Contoh yang lainnya lebih berupa perilaku anggota dewan yang dikaitkan dengan peribahasa ‘tak ada rotan, akar pun jadi’. Praktek mereka bukanlah berasal dari peribahasa tersebut, walaupun mungkin saja hal tersebut benar berasal dari peribahasa ini. Para anggota dewan yang kebanyakan adala pengusaha, mereka memanfaatkan kekuasaan mereka untuk memberikan dan memenangkan proyek yang diberikan oleh pemerintah untuk berbagai macam pembangunan fasilitas publik. Saat mereka tidak memiliki proyek pembangunan dari pihak lain, uang negara menjadi santapan segar mereka untuk mencari nafkah. Memang tidak semua anggota dewan yang berprofesi sebagai pengusaha mengambil uang negara dengan cara ini, tapi ada diantara mereka yang beranggapan bahwa, jika tidak ada pemasukan secara halal, uang rakyatpun jadi hidangan yang cukup lezat untuk dinikmati.
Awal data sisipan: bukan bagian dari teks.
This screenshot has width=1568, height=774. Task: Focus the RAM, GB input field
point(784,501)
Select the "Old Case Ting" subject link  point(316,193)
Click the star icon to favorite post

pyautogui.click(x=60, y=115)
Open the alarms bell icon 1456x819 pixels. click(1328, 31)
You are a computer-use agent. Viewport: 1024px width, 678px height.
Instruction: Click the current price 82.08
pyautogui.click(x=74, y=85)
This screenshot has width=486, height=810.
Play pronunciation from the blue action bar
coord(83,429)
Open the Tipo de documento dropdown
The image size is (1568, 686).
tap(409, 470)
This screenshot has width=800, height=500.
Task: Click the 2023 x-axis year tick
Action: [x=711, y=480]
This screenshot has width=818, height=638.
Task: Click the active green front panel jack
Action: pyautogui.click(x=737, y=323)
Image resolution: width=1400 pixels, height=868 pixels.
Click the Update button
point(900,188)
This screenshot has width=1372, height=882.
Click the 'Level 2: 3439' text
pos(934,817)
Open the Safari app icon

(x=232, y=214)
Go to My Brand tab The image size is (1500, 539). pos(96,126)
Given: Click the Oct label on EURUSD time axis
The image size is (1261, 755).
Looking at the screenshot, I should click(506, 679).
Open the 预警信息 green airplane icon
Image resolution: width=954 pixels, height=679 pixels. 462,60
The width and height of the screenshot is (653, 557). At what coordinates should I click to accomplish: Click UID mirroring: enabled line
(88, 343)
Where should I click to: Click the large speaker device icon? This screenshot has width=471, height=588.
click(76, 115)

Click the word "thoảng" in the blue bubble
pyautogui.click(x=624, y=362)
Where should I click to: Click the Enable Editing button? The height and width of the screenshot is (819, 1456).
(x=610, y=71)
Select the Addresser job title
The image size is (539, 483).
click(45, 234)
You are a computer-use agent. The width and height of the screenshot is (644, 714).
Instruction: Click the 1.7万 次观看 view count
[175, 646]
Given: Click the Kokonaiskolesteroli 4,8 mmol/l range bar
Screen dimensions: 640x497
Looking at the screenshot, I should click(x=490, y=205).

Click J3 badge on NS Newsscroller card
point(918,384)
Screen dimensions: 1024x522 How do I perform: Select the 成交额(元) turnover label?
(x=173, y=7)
Hal ini sungguhlah memalukan meskipun orang yang duduk menjadi wakil rakyat di dewan sana harusnya adalah orang yang berpendidikan dan mampu mendeskripsikan serta memaknai peribahasa tersebut dengan baik.
Peribahasa seharusnya dan sebaiknya menjadi pedoman hidup yang baik. Berpegangan pada tafsiran peribahasa yang baik bisa membuat seseorang berperilaku positif juga. Tetapi kenyataan saat ini tidaklah seideal yang orang dulu rasakan, mereka menciptakan peribahasa yang baik agar ditafsirkan dengan baik pula, tetapi semua itu jauh dari kenyataan, peribahasa hanyalah pengantar untuk menganalogikan dan mengiaskan sesuatu dengan kata kata yang halus, dan budaya timur kita yang tidak bisa menempatkan pesan secara langsung dan lebih baik men’nyindir’ dari pada berbicara terus teranglah yang membuat peribahasa tersebut terus hidup sampai saat ini.